上半身はレース。喉元まで詰まっているけれど、レースの透け感で軽やかだ。ニードルレースで作られた花のモチーフがところどころに縫いつけられ、全ての縫い目は表から見えないようそこにも刺繍が施されている。その刺繍の間には、数えきれないほどつけられた小さなパールが光っていた。
首からウエストには縦にレースのくるみボタンが並んでいる。レースでぴったりと包まれた腕にもパールと花のモチーフ。袖は手の甲まで続き、指先だけを露わにしていた。

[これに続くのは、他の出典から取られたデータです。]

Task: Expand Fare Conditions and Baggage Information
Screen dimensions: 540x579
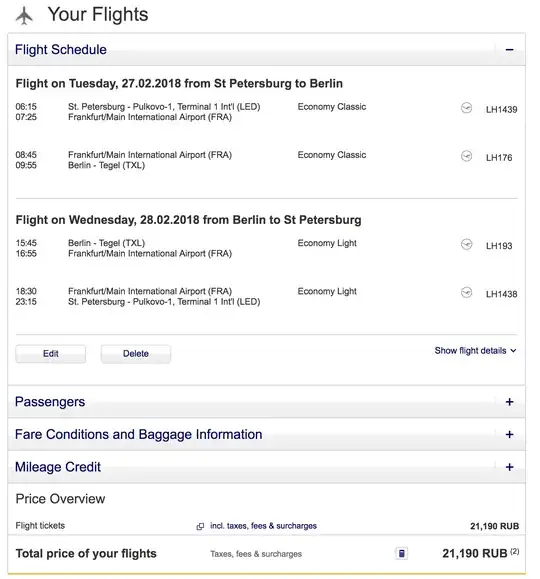Action: point(509,434)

フリルがついてすべすべした肌触りのペチコートの上に、張りのあるシルクファイユのスカートをつけ、仕上げに同じ生地のカマーバンドを締める。たっぷりと生地を使っているのに全然重くない。それにこのシルエットの美しさときたら……!
「ほんとうに綺麗……」
私が呟くと、お針たちが感激した様子で「姫さま……!」と声を上げた。
「みんな、本当によくやってくれたわ。おかげでレオノアがこんなに素敵な花嫁になれたのだもの。あなたたちのおかげね」
「も………、もったいのうございます………!」
ウエディングドレス作りの責任者だったお針が、感激のあまり涙を流している。
「………姫さま。最後の仕上げにベールをつけましょう」
エミリーに言われ、椅子に腰かけた。
「…………ティアラにしなくて本当によかったのかしらと思っていたけれど……。これも素敵ね」
結い上げた髪の上には、レースとパールで作られた飾りが乗せられている。王家に伝わるティアラではなく、これだけはと私の我儘を通させてもらったのだ。本当は生花で作ったものでよかったのだけれど、そういう訳にはいきません、とお針たちが宣言し、花冠をイメージしたものを作ってくれた。

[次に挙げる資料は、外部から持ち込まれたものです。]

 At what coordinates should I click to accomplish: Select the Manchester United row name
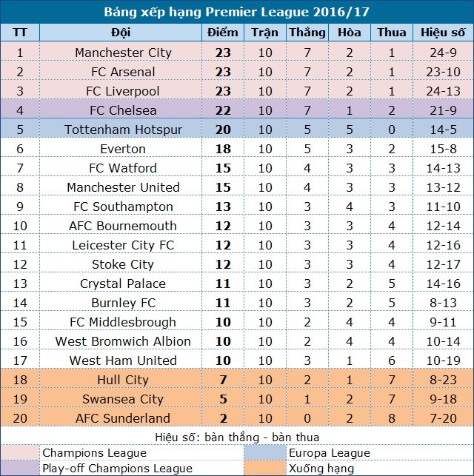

出来上がりを一目見たとき、そのあまりの素晴らしさに歓声を上げてしまったほどだ。スカートと同じシルクファイユの上にたくさんのレースとパールが縫い付けられ、わずかに色味の違う布と糸を使って作られた花びらや葉っぱが配されて本物の花冠みたい。それが今、頭頂部よりほんの少し後ろにぴったりとつけられている。その上からベールが被せられた。
「レオノアの一番好きなお花みたいだものね。可愛らしいしとっても似合っているわ」
「ほんとう?うれしい!」
「本当ですとも。ねえ、陛下」
「…………」
鏡越しに見たお父さまは、口をへの字に曲げて黙っている。
「もう。いい加減になさってくださいませ。今からそんなことでは先が思いやられてしまいます」
呆れたように言ったお母さまの言葉に拗ねたみたいな顔のお父さまは、そっぽを向いて目元を手でこすった。
「これだから花嫁の父って厄介なのよねえ……。エミリー、時間は?」
「そうですね。あと10分ほどで向かわなければなりません」
「分かったわ。では、申し訳ないけれど私たちだけにしてもらえるかしら。ほんの少しでいいわ」
皆が口々におめでとうございます、と言いながら部屋を出て行った。やがて三人だけになり、私が口を開こうとした途端。
「レオノア!何も言うな。言わないでくれ……」
お父さまが右手で目を覆い、左手を広げ私の前に突き出した。その手がプルプル震えている。
「………お父さま……?」
「……お父さまはね、レオノアが嫁いでしまうのが寂しくて仕方ないのよ。だから、嫁ぐ日の挨拶はしなくていいわ。尚更ダメージを受けちゃうから」
フーッとため息をつきながらお母さまが言う。なぜダメージを受けるの?
「お父さま、寂しくなんかないわ。私、いつでもお父さまに会いに来るもの。お母さまや兄さまたちにも。また来たのか!って言われちゃうくらい」
「………いや。それはいかん。レオノアはキングズレーに……っ、と、嫁ぐのだから……ぅぐっ」
あらやだ。泣いちゃった。こういう場合、私の方が泣くものじゃないの?私の涙はすっかり引っ込んでしまった。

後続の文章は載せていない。